- _Problem to solve_:
Look through the material below. Copy each line that contains the string "scrollbar".

- _Available records_:
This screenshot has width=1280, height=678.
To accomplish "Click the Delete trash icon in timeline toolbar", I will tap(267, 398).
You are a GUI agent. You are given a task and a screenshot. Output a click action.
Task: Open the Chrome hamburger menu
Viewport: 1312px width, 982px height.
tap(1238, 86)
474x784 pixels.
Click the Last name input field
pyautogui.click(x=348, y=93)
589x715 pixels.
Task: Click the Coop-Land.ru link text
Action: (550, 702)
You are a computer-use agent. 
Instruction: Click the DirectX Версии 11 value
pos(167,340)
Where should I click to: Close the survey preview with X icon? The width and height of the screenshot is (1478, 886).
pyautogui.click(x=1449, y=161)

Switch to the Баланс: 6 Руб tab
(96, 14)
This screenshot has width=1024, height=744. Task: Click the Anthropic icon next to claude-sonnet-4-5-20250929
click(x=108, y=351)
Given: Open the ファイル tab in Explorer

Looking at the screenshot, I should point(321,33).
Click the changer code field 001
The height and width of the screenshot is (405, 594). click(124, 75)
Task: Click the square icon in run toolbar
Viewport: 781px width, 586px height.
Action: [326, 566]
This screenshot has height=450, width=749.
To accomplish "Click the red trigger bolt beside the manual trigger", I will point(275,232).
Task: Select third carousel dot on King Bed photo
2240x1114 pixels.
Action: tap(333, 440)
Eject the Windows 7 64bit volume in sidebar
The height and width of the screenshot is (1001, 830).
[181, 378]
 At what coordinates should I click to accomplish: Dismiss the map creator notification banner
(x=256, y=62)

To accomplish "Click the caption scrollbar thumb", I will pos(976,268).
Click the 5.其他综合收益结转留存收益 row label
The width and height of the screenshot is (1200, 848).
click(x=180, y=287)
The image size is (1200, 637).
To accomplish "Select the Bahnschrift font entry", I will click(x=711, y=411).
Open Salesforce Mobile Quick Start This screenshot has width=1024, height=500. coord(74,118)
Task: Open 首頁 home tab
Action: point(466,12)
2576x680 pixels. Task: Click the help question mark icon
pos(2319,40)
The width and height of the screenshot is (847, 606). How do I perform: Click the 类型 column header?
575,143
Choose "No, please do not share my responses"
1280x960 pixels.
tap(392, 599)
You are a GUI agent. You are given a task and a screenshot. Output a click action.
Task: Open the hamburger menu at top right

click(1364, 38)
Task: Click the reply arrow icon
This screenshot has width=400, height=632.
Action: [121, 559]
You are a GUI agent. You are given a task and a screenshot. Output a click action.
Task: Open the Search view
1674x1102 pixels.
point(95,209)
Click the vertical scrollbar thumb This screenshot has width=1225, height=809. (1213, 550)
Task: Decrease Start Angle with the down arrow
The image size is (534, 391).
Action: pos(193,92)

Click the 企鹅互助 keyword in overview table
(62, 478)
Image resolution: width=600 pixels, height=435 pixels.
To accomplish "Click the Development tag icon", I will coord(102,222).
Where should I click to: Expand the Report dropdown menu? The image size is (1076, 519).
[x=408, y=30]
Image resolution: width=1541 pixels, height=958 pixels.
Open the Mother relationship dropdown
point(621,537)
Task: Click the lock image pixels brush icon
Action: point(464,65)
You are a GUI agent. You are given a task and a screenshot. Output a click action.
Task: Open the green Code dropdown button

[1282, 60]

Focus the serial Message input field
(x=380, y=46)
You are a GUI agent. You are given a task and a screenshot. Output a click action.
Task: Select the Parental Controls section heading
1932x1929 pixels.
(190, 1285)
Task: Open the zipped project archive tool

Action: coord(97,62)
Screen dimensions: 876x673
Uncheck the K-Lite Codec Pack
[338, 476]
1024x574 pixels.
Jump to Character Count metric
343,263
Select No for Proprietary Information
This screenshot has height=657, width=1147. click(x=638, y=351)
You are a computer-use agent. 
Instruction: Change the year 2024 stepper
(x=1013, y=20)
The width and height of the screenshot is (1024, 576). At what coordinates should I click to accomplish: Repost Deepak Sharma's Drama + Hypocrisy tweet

- _Exercise answer_:
To accomplish "Click the caption scrollbar thumb", I will pos(976,268).
Click the vertical scrollbar thumb This screenshot has width=1225, height=809. (1213, 550)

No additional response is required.